Methods

 •  2 min. read  •  grade level: 7
They Cost, but They Pay.
The California State Automobile Association has been looking into the actual value of good roads. It got a university professor and the State highway engineer to measure the pull required to move, on different kinds of roads, a standard farm wagon with a load of 6,000 pounds. Sometimes horses did the pulling, sometimes an automobile truck.
On un-surfaced concrete roads the needed pull was only from 27 to 30 pounds per ton of load; on surfaced concrete, 50 pounds; on macadam, 65 pounds; on good gravel roads, from 65 to 82 pounds; on earth roads with an inch and a half of loose dust, 92 pounds; on a muddy earth road, 218 pounds; and on loose gravel, 263 pounds. Thus the farmers who must do their hauling over the poorest type of roads have to use and pay for about ten times as much energy as the farmers who have access to roads of the best type. The same is true of all users of horses and carriages and of automobiles. The figures ought to convince all tax-payers that it pays to build and maintain good roads, in spite of their admittedly high cost.

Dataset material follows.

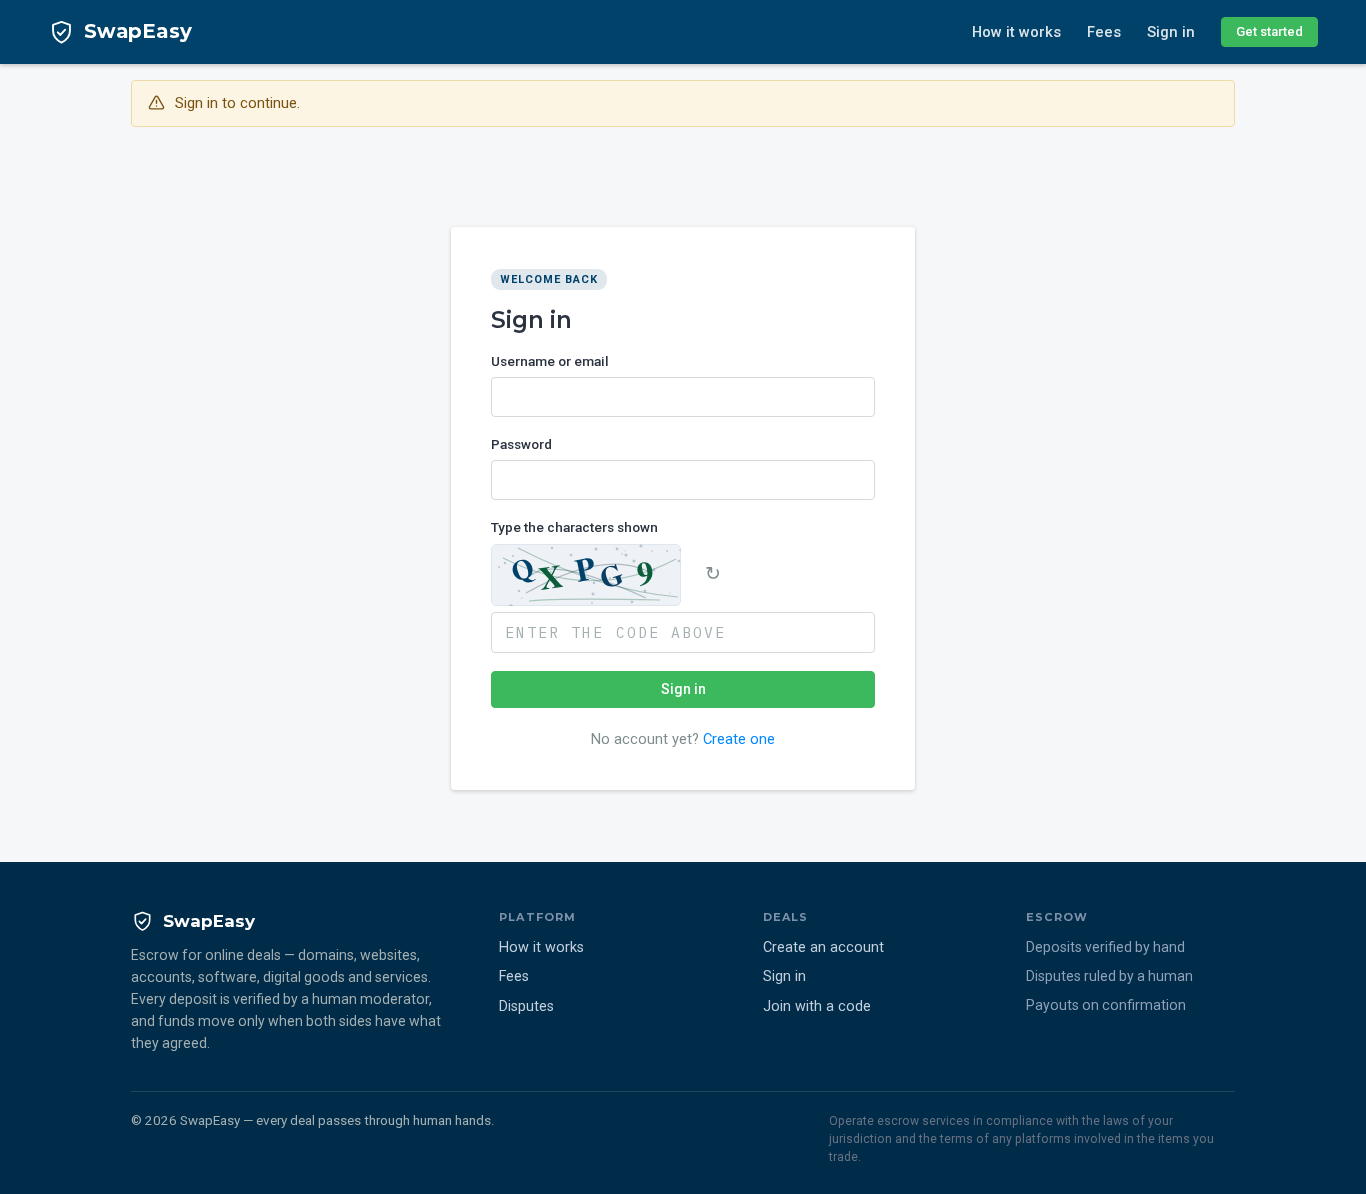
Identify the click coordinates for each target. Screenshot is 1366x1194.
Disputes (526, 1006)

Now a method is a road. "Method" comes from the Greek word which means road. A method is the highway over which our activity passes.
We are likely to think that any method is good enough, provided it "gets there," provided it reaches the desired terminus. But there are methods and methods, just as there are roads and roads; and it is far from immaterial to a worker whether he chooses a method that means an expenditure of 27 pounds of energy or an expenditure of no pounds.
There is a short way to do everything, and a long way; there is an easy way and a hard way; there is a way that brings permanent results, and a way that gives only temporary results; in everything there is a concrete method and a loose-gravel Method, and you can take your choice. If you choose the wrong method, do not complain of big expenses and a small account in the bank of life.